Phase-field simulation of 2-D Ostwald ripening in the high volume fraction regime

• Published in: Acta materialia Vol. 50; no. 8; pp. 1895 - 1907
• Main Authors: Fan, Danan, Chen, S.P., Chen, Long-Qing, Voorhees, P.W.
• Format: Journal Article
• Language: English
• Published: Oxford Elsevier Ltd 08.05.2002; Elsevier Science
• Subjects: Applied sciences; Cross-disciplinary physics: materials science; rheology; Exact sciences and technology; Materials science; Metals. Metallurgy; Ostwald ripening; Phase field models; Phase transformations; Physics; Solid solution hardening, precipitation hardening, and dispersion hardening; aging; Solid solution, precipitation, and dispersion hardening; aging; Treatment of materials and its effects on microstructure and properties; Phase transformations; Ostwald ripening; Phase field models; Volume fraction; Cahn Hilliard equation; Theoretical study; Coalescence; Microstructure; Ginzburg Landau equation; Heat treatments
• ISSN: 1359-6454; 1873-2453
• DOI: 10.1016/S1359-6454(01)00393-7

The microstructural evolution and kinetics of Ostwald ripening were studied in the high volume fraction regime by numerically solving the time-dependent Ginzburg–Landau (TDGL) and Cahn–Hilliard equations.
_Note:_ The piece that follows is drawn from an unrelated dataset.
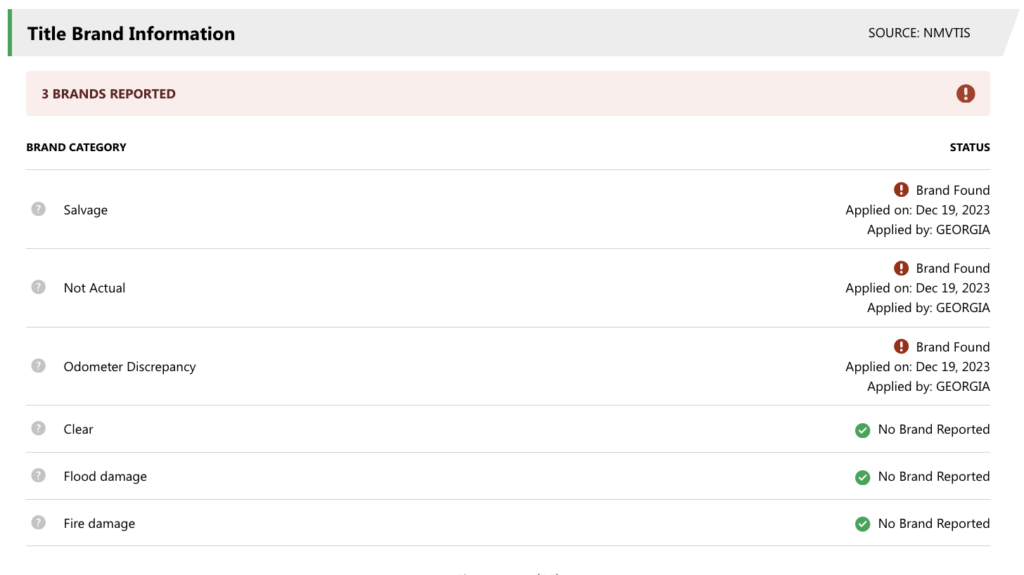
Task: Open help icon next to Odometer Discrepancy
Action: [39, 365]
It is shown that the growth exponent m is equal to 3, independent of the volume fraction, and the kinetic coefficient k increases as the volume fraction increases. The shape of size distributions changes significantly with increasing volume fraction of the coarsening phase; the skewness changes continuously from negative to positive while the kurtosis decreases in the low fraction regime and increases in the high volume fraction regime.